DATA SHOWN START
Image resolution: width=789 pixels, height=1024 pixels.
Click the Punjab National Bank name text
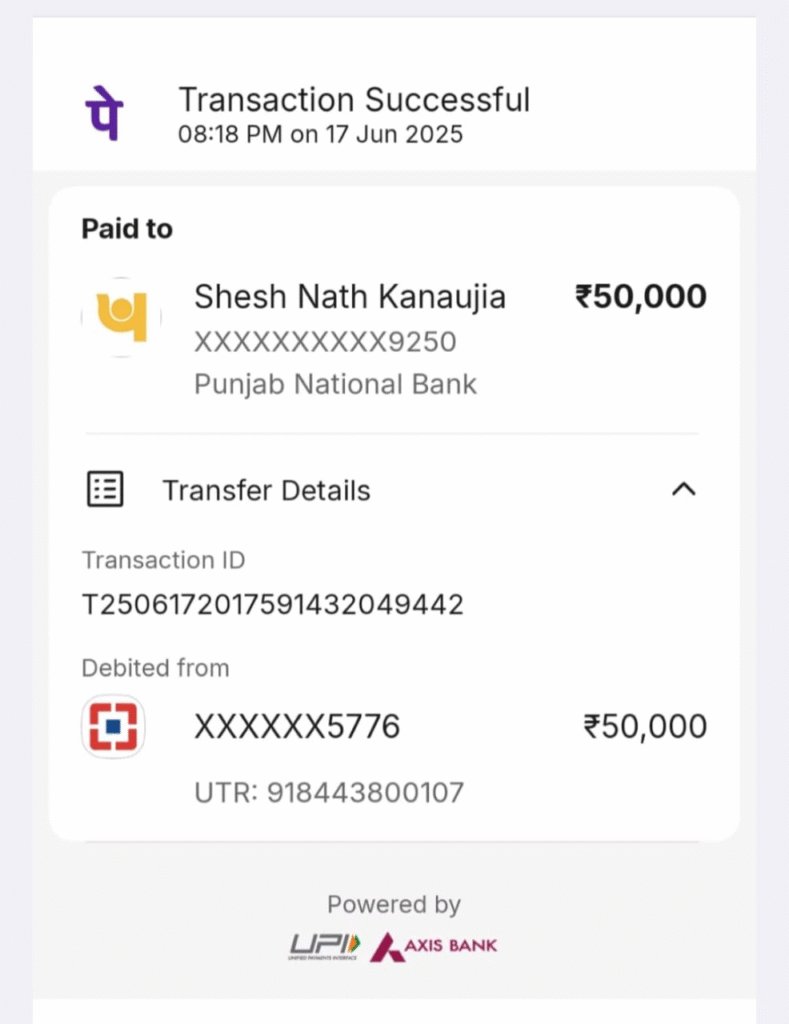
DATA SHOWN END
DATA SHOWN START
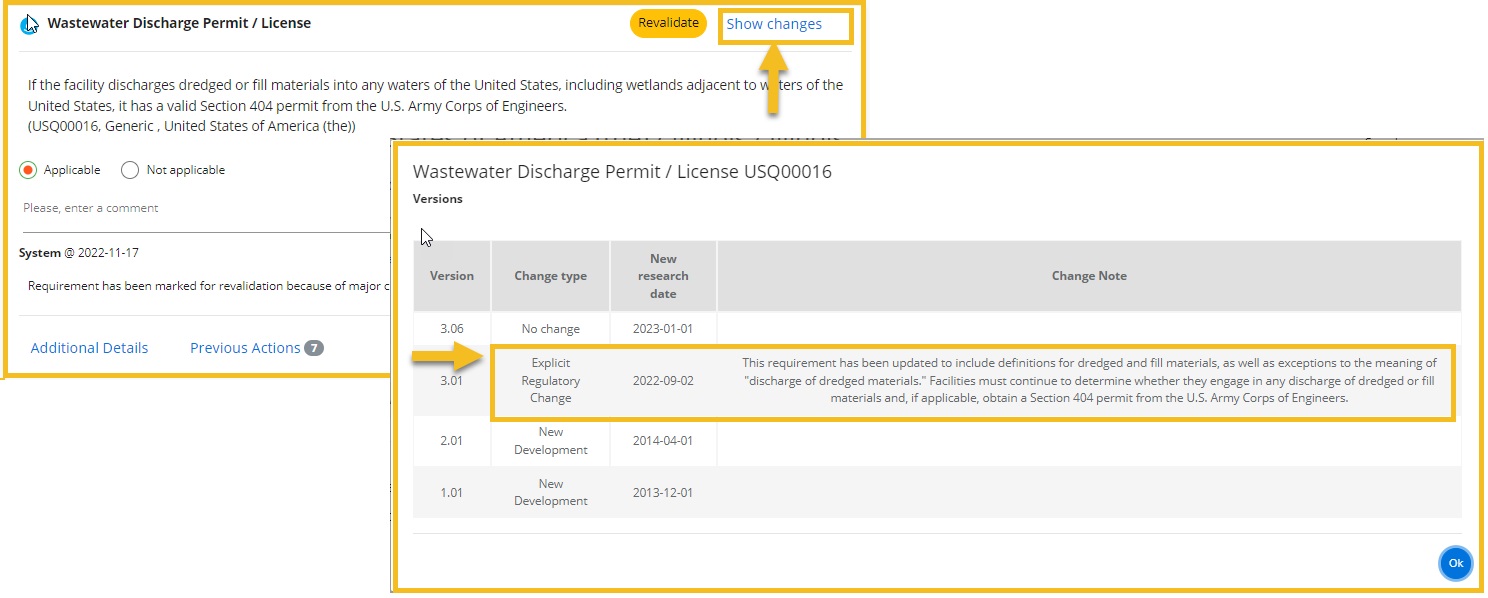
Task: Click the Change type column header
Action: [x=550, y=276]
DATA SHOWN END
DATA SHOWN START
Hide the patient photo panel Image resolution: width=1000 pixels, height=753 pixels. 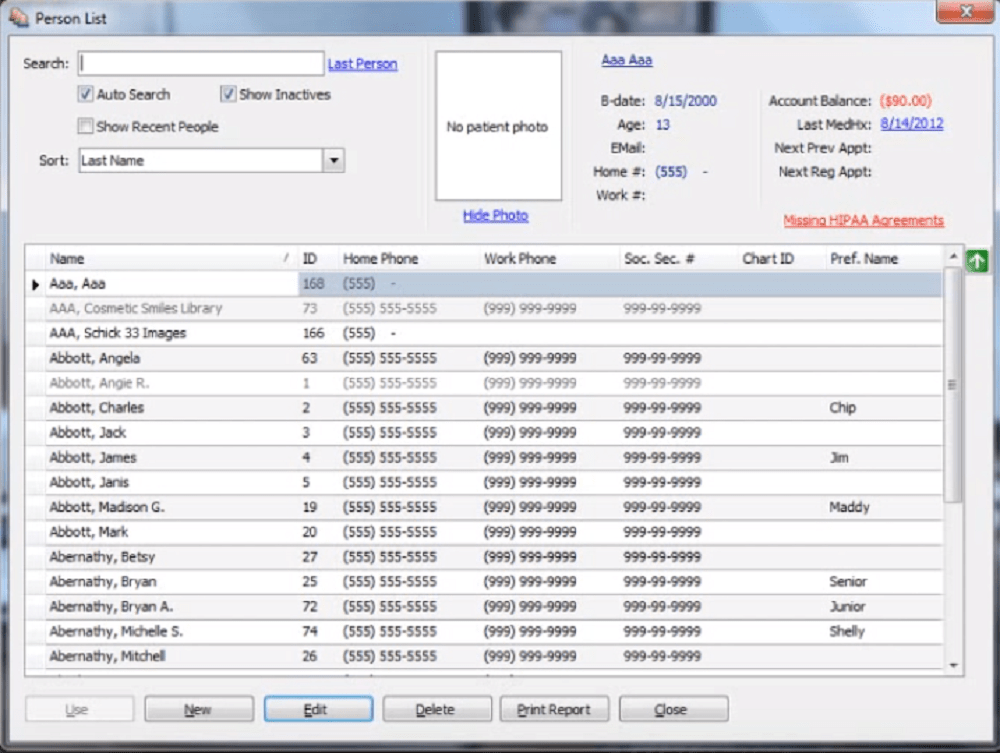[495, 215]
DATA SHOWN END
TASK GOAL ▸
Copy out the lines above exactly, beginning at the one that contains "Image resolution: width=789" and ending at the one that contains "Click the Punjab National Bank name text".

YOUR RESPONSE ▸
Image resolution: width=789 pixels, height=1024 pixels.
Click the Punjab National Bank name text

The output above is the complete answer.